Key Signatures and How to Read Them

Quick Tricks to Learn the Key to Play

Key signature in E-major and c-sharp-minor
Artur Jan Fijałkowskipl Wikimedia Commons

When you are about to play a song and you are looking at a piece of sheet music it would help to know what key you need to play in. To find out, look at the very beginning of the music, on the musical staff, right after the clef, you may see a set of flats or sharps. That is the key signature. Just like a written signature tells you the name of a person, a key signature tells you the key to playing the music.

The key signature is written immediately before the time signature.

Reason for a Key Signature

The purpose of the key signature, aside from telling you what key to play in, is to avoid writing too many accidentals, like sharps and flats, throughout the sheet music. 

For example, if a song is written in B flat, then that means throughout the song, in most cases, when you see a B in the sheet music, then you will need to play a B flat.

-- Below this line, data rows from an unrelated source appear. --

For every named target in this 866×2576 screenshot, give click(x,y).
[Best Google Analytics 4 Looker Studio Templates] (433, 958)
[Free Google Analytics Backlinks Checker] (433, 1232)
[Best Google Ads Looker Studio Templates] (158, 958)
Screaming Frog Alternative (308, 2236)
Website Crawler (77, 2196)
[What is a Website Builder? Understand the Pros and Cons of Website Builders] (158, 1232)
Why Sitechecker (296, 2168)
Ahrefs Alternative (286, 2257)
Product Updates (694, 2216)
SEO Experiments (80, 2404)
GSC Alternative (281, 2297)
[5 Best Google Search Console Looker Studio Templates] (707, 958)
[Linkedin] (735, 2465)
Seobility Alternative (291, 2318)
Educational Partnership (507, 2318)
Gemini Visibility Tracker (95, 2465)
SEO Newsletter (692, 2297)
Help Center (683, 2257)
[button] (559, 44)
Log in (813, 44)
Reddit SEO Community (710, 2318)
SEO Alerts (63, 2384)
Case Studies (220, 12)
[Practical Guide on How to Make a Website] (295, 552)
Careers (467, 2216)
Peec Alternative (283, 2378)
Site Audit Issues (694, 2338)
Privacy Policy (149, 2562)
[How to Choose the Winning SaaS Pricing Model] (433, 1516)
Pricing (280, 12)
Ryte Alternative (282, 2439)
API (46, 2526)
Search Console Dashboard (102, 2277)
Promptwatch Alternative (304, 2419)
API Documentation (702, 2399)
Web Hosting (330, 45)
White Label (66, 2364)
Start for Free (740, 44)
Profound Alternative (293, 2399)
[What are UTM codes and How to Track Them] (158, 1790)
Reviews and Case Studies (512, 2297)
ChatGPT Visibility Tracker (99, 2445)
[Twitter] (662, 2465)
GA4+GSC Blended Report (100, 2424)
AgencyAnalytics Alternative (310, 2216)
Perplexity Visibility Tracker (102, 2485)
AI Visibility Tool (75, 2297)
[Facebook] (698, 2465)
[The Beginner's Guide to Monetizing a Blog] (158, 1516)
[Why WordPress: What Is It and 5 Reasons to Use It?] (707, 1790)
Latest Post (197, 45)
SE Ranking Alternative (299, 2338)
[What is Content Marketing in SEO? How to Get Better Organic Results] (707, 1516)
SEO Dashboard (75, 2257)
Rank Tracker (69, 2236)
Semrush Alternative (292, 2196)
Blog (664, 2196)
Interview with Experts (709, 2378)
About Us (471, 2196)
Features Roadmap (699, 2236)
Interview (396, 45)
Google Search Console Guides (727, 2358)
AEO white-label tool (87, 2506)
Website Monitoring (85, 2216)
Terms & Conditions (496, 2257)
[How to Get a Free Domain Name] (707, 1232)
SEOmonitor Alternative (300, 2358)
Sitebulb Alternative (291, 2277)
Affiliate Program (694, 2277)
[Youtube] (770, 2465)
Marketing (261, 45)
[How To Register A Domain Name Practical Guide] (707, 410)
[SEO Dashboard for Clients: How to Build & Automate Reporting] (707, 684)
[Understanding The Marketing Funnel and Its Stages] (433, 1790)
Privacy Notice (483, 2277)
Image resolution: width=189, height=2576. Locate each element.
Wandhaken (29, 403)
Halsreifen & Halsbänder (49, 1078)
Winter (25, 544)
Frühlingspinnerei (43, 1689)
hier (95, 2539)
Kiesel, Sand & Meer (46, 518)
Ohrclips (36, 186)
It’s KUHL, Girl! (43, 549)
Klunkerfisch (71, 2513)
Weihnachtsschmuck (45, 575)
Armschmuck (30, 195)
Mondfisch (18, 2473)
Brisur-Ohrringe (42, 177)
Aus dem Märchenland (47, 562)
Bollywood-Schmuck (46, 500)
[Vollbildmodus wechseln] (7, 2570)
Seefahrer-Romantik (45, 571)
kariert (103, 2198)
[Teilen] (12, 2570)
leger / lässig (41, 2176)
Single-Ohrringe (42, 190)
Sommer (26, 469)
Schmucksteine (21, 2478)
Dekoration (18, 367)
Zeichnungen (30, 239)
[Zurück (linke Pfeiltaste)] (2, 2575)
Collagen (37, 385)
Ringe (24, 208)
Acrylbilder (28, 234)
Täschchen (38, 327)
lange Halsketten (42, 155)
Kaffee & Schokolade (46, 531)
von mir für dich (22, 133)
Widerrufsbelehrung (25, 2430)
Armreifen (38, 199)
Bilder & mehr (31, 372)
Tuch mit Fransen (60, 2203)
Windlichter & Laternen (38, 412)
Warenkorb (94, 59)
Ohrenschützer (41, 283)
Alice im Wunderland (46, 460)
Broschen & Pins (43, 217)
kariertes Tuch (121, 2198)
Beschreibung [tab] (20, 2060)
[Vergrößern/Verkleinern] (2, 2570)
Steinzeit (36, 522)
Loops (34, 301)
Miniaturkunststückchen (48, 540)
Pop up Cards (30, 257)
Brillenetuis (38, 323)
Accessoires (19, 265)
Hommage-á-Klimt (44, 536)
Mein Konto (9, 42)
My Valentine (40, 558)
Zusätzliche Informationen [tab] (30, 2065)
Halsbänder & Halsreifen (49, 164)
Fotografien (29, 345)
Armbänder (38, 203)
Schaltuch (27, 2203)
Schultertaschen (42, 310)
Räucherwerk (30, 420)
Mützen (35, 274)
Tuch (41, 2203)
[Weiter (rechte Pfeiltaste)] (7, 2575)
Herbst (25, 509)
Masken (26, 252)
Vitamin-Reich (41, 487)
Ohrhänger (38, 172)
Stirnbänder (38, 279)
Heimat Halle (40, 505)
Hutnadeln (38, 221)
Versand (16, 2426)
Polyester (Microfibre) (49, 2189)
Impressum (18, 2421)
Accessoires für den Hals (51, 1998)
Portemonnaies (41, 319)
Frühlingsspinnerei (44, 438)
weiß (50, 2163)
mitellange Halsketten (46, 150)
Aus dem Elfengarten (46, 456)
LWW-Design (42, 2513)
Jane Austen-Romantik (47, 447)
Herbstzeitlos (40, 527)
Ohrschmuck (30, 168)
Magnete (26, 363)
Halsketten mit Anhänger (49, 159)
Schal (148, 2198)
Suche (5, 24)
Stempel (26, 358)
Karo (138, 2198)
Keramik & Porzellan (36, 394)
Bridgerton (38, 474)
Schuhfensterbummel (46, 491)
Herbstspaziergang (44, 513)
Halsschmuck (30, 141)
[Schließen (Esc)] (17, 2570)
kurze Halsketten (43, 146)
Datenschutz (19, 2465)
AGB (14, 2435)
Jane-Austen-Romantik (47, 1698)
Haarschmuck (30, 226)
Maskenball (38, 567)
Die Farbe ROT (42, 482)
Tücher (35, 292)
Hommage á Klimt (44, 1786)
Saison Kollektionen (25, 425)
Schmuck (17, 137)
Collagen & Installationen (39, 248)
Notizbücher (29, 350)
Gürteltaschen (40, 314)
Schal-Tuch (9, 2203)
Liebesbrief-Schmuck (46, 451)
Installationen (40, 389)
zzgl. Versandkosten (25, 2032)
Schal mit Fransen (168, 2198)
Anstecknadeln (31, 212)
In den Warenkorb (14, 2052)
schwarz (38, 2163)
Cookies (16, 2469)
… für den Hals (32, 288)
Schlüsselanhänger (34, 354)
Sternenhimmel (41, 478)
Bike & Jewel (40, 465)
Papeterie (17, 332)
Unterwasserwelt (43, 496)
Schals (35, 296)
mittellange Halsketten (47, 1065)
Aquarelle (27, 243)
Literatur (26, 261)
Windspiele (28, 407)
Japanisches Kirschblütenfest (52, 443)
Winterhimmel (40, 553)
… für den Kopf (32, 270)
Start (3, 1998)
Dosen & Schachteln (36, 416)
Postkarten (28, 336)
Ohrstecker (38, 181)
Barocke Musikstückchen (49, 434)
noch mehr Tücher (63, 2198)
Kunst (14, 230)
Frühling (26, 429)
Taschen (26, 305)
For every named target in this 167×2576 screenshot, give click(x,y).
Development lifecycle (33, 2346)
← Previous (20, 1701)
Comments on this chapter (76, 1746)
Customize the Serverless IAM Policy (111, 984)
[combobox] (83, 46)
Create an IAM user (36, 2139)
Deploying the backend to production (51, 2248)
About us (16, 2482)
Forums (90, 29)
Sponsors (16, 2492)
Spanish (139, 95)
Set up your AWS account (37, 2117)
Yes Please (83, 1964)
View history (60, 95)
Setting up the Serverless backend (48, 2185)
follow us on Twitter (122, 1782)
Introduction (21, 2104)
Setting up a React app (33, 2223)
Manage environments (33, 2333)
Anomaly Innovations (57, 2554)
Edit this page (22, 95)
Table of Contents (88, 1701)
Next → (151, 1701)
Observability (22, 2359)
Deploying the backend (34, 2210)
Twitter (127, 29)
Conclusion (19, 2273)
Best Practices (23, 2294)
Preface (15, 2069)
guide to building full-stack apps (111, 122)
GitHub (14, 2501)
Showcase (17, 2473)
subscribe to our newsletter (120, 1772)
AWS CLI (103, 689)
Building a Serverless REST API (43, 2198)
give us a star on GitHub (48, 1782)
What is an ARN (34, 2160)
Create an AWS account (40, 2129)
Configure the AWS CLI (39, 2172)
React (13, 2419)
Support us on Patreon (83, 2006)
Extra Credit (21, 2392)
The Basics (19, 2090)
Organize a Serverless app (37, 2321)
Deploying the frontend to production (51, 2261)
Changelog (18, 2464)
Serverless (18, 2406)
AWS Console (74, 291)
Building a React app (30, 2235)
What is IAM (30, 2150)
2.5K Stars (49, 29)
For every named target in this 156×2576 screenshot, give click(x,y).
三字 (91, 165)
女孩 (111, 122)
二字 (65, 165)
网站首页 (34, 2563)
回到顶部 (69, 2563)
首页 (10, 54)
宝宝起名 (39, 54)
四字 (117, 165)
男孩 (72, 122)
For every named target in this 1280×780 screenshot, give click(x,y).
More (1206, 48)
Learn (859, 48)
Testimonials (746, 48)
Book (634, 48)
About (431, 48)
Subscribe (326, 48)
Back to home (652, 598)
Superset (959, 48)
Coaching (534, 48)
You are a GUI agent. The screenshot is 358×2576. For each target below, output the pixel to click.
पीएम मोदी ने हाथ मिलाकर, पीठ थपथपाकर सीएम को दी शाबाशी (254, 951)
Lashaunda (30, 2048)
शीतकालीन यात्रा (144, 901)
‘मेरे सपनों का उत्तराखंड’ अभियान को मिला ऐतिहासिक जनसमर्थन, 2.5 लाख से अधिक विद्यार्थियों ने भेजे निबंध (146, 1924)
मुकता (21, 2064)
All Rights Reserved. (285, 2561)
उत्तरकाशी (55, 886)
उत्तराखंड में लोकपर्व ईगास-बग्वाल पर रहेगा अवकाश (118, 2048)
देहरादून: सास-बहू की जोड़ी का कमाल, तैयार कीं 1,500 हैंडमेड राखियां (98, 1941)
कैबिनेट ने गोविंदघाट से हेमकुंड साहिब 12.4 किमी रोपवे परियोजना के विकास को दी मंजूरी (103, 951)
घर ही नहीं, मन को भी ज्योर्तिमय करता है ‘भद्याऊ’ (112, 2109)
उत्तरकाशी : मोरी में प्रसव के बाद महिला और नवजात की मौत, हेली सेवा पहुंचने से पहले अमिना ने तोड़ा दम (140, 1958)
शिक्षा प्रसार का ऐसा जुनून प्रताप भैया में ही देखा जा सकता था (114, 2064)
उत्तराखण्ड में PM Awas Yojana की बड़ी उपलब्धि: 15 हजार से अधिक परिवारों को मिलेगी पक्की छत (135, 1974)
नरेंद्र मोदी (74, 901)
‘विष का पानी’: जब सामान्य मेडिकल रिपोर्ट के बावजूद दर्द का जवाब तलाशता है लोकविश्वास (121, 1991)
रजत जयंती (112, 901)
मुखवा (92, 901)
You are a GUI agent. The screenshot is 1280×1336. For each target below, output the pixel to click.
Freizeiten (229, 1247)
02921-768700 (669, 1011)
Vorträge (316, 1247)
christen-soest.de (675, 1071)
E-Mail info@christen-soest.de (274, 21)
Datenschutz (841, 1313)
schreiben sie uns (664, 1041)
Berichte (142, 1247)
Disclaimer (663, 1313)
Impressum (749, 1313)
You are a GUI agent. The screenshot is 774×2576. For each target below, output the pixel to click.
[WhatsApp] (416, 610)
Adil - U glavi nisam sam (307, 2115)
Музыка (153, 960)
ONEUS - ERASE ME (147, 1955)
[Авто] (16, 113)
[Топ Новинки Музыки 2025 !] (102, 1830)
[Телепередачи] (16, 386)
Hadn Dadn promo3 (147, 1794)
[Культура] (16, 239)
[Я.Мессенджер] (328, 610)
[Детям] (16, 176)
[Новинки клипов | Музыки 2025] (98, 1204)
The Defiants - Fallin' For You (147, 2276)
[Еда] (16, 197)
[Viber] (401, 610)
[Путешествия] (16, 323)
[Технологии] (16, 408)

A song that is written in B flat likely has a lot of Bs in the sheet music. So, instead of writing a flat repeatedly on all the Bs in the song, the flat sign, which looks similar to a "b" sign, is placed on the third line of the treble clef at the beginning of the song indicating that the Bs need to be flatted. If you know the key signature at the beginning, then you can plan ahead while playing the song. 

Some instruments may play up or down through the octaves, in that case, the key signature tells you that all the other notes of the same letter, even if they are in other octaves, need to be sharped or flatted.

The easiest key signature to know or remember is C major, which has no sharps or flats in its key signature. 

Sometimes, composers change the key signature throughout a piece of music. When this happens, it is usually after a double barline in the sheet music.

Fast Way to Know the Key to Play

There are a few fast tricks of the trade to learn what key you need to play in.

You can determine the key you are playing in by looking at the sharps or flats and apply a little trick. Or, you can memorize the number of flats or sharps and automatically know what key you are playing in.

Keep in mind that there are only seven flats: B-E-A-D-G-C-F and the flats always appear in the same order in a key signature. On the other hand, the order of sharps: F-C-G-D-A-E-B always appears in the same order. If you note, the order of sharps is actually the same order of the flats (B-E-A-D-G-C-F), but backward.

Quick Tricks With the Major Key (Sharps)

If the key signature has sharps, look at the position of the last sharp and raise it by a half-step to get the key. For example, if the last sharp is E, raise it a half step which is F, the key is F sharp major.

You can also count the sharps and know what key you are playing in.

Number of SharpsKey Signature
0 sharpsC
1 sharpG
2 sharpsD
3 sharpsA
4 sharpsE
5 sharpsB
6 sharpsF sharp
7 sharpsC sharp

Quick Tricks With the Major Key (Flats)

When the key signature has flats, simply look at the second to the last flat and you get the key. So, for example, if A flat is the second to the last flat in the key signature, this means the music is in A flat major.

The exceptions are F major because it only has one flat and C major because it has no flats or sharps.

Number of SharpsKey Signature
0 flatsC
1 flatF
2 flatsB flat
3 flatsE flat
4 flatsA flat
5 flatsD flat
6 flatsG flat
7 flatsC flat

Quick Trick With the Minor Key

Simply find the name of the key in major and lower it three half steps to get the minor key. For example, E flat major lowered three half steps will be C minor. A minor key that has the same key signature as a major key is called a relative minor. For example E flat major and C minor both have 3 flats but C minor is three half steps lower than E flat major.

For another quick reference, you can memorize or keep a table of key signatures handy for both major and minor keys.